8. Un simile spirito di sapiente concretezza, che non teme di mostrare il proprio volto tipicamente europeo, vale anche per il dialogo tra le religioni e, in particolare, con l’Islam. I diritti umani, la pace, un concreto bene comune che non è solo materiale ma anche spirituale, la famiglia, l’uguale dignità degli esseri umani, la corretta distinzione tra politica e religione sono valori europei e valori umani nello stesso tempo. L’Europa li deve difendere mentre promuove su di essi un vero incontro tra le religioni.
9. La Chiesa cattolica che è presente nelle diverse nazioni europee sa bene che il suo primo dovere è l’annuncio di Cristo agli europei, perché il primo fattore di sviluppo è il Vangelo. Sa di doverlo fare in amicizia con tutti, ma con una propria configurazione unica, fondata sulla verità del Signore Gesù Cristo. Dall’accoglienza dell’annuncio di Cristo nascono nuove relazioni, nuovi modi di vedere le cose, nuove spinte di solidarietà e amicizia civica, una nuova convinzione per lottare per il bene umano e trascendente delle persone.

La Commissione CCEE è presieduta da S.E. Mons.
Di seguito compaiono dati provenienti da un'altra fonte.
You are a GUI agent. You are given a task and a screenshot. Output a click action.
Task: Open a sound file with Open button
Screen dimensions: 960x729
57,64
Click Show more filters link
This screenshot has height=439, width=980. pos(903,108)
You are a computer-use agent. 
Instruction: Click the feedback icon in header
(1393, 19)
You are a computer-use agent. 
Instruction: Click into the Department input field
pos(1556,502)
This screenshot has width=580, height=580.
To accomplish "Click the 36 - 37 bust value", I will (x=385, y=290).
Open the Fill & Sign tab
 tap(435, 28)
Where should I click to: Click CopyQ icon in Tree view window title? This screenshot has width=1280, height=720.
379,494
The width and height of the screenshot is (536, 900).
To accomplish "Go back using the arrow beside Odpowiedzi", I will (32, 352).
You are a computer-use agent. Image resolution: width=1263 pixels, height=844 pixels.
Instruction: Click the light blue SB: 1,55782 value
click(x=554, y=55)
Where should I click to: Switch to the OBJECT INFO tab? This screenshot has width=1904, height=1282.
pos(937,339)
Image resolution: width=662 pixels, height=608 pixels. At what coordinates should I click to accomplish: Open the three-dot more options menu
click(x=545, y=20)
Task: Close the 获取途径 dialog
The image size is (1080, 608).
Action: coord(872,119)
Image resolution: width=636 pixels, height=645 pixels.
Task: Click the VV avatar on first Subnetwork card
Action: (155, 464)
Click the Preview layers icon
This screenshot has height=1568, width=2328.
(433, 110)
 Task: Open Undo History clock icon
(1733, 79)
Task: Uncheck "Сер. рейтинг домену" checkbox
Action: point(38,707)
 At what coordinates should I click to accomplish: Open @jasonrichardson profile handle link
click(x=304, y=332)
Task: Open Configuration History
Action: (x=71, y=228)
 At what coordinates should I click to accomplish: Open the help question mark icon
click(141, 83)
Giampaolo Crepaldi, Arcivescovo di Trieste (Italia) e si compone di tre sezioni: Migrazioni, presieduta da S.Em. Josip Card. Bozanić, Arcivescovo di Zagabria (Croazia); Salvaguardia del Creato, presieduta da S.E. Mons. André-Joseph Léonard, Arcivescovo emerito di Malines-Bruxelles (Belgio); Questioni sociali, presieduta da S.E. Mons. Giampaolo Crepaldi, Arcivescovo di Trieste (Italia).